サッカー部として掲げるのが「Do Action 自ら行動し、試合を支配し、困難に打ち克ち、人々を魅了する」というキャッチフレーズ(写真=多田哲平)
――1週間の主なスケジュールを教えてください。
月曜日がオフで、火曜日はフィジカル、水、木、金とトレーニング、そして土日が試合。これが基本的なスケジュールです。ただ校庭が人工芝になってからは火、水の夜に他のチームを呼んで練習試合を組むこともあります。人工芝のグラウンドにしてから練習試合相手のレベルが格段に上がりました。それは本当にありがたいですね。

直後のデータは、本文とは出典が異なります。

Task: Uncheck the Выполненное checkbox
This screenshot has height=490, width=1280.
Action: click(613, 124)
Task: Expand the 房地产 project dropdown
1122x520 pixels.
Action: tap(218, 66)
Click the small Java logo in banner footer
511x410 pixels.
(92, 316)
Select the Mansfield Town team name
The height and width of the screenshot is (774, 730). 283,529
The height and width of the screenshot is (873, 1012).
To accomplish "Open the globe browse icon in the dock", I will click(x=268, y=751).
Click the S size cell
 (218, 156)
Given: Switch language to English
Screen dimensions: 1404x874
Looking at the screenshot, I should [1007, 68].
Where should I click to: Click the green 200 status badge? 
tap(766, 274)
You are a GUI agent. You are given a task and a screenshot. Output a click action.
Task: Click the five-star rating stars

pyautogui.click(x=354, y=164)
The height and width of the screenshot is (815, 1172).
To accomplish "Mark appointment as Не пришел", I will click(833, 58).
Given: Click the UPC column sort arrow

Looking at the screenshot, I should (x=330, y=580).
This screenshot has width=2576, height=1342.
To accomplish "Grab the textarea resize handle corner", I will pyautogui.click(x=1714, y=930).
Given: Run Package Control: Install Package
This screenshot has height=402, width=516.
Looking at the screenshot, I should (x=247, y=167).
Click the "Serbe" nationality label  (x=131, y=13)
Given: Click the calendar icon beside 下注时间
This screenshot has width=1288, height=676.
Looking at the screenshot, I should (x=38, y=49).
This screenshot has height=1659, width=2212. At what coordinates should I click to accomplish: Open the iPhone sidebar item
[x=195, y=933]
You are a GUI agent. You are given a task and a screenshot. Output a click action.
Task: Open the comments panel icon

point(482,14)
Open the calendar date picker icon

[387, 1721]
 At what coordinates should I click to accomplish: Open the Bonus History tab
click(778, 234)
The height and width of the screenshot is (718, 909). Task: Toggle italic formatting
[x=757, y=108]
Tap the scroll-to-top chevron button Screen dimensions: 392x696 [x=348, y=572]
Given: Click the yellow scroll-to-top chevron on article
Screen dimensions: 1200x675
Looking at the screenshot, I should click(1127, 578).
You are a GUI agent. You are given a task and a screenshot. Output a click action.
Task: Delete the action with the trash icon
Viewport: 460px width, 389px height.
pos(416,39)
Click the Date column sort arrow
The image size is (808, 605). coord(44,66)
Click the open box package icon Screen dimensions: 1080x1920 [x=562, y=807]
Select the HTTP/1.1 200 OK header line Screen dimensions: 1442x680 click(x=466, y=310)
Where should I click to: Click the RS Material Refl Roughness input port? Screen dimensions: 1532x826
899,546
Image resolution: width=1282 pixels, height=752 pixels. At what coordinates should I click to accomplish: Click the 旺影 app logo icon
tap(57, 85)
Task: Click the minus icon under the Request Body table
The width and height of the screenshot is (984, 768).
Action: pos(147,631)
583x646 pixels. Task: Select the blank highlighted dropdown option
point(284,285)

――学校の教育理念とは別に、サッカー部として「Do Action 自ら行動し、試合を支配し、困難に打ち克ち、人々を魅了する」というキャッチフレーズを掲げていますね。
5年前に私が赴任してきた時にスタッフと一緒に考えて決めました。何事も自分から行動してほしいという想いが一番。そして賢い子が集まるうちだからこそ見ている人を魅了するサッカーをしたいなと。うちの選手の理解力は高いと自負しています。外部から指導しに来てくれる方々には「みんな賢い。すぐに変化するね」と言ってくれるように、いろんな状況に対応する能力はある。だからこそ高いレベルを要求したいです。
――賢い子は要領がいいから、勉強もサッカーも上手く吸収できますよね。
そうなんです。だからいろんなことを求めたくなります。ただその吸収する対象が中途半端だと勝てないから、私自身の指導力をもっと上げないといけないなと。まだまだ勝たせられていないのでそこは反省しています。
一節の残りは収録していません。